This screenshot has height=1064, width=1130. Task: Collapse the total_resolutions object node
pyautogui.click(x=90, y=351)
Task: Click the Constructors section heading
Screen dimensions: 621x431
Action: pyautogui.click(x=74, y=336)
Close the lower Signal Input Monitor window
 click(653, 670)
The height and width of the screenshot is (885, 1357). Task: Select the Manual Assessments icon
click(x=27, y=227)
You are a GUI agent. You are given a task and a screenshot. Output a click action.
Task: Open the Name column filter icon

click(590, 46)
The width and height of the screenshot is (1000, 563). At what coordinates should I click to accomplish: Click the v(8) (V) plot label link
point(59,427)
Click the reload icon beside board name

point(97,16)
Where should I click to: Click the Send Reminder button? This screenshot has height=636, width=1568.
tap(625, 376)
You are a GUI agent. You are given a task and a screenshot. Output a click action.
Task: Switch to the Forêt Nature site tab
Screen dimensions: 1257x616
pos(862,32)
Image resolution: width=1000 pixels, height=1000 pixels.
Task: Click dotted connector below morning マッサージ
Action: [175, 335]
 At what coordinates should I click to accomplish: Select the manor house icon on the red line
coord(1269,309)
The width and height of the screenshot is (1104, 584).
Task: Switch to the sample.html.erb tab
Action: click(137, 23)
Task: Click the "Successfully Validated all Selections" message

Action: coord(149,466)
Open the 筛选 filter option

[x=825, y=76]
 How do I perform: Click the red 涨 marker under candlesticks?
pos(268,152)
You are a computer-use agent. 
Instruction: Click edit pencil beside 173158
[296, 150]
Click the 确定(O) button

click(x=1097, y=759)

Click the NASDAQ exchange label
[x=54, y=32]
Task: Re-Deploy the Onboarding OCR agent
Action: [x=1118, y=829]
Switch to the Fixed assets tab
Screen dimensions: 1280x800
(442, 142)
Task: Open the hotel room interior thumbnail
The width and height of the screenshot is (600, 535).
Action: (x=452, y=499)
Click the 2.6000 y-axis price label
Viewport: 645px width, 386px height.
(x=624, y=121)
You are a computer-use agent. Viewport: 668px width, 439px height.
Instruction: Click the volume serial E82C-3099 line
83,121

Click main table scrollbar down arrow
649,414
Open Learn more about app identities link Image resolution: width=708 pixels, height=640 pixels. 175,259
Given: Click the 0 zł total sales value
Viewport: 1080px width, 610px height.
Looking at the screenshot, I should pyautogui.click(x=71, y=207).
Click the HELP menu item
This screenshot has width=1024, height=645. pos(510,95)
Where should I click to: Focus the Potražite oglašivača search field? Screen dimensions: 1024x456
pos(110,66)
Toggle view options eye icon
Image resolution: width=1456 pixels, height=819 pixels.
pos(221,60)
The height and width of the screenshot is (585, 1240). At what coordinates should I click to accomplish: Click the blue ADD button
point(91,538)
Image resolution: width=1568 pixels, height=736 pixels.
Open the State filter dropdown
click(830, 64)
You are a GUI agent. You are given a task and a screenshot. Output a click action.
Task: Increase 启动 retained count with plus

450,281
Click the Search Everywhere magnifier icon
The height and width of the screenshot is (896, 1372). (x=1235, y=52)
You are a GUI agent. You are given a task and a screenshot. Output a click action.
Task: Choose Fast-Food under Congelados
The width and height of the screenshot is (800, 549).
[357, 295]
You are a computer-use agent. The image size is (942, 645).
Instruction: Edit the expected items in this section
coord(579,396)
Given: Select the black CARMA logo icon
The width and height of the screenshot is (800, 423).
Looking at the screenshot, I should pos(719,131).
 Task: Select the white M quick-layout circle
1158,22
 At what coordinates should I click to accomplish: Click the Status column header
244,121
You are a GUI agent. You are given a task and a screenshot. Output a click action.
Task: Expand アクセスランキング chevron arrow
::::::::
▸ **Problem statement**
Copy the lines of the listing above verbatim, beginning at the line that contains "Task: Open the hotel room interior thumbnail" and stopping after the line that contains "The height and width of the screenshot is (896, 1372).".

▸ **Completed exercise**
Task: Open the hotel room interior thumbnail
The width and height of the screenshot is (600, 535).
Action: (x=452, y=499)
Click the 2.6000 y-axis price label
Viewport: 645px width, 386px height.
(x=624, y=121)
You are a computer-use agent. Viewport: 668px width, 439px height.
Instruction: Click the volume serial E82C-3099 line
83,121

Click main table scrollbar down arrow
649,414
Open Learn more about app identities link Image resolution: width=708 pixels, height=640 pixels. 175,259
Given: Click the 0 zł total sales value
Viewport: 1080px width, 610px height.
Looking at the screenshot, I should pyautogui.click(x=71, y=207).
Click the HELP menu item
This screenshot has width=1024, height=645. pos(510,95)
Where should I click to: Focus the Potražite oglašivača search field? Screen dimensions: 1024x456
pos(110,66)
Toggle view options eye icon
Image resolution: width=1456 pixels, height=819 pixels.
pos(221,60)
The height and width of the screenshot is (585, 1240). At what coordinates should I click to accomplish: Click the blue ADD button
point(91,538)
Image resolution: width=1568 pixels, height=736 pixels.
Open the State filter dropdown
click(830, 64)
You are a GUI agent. You are given a task and a screenshot. Output a click action.
Task: Increase 启动 retained count with plus

450,281
Click the Search Everywhere magnifier icon
The height and width of the screenshot is (896, 1372). (x=1235, y=52)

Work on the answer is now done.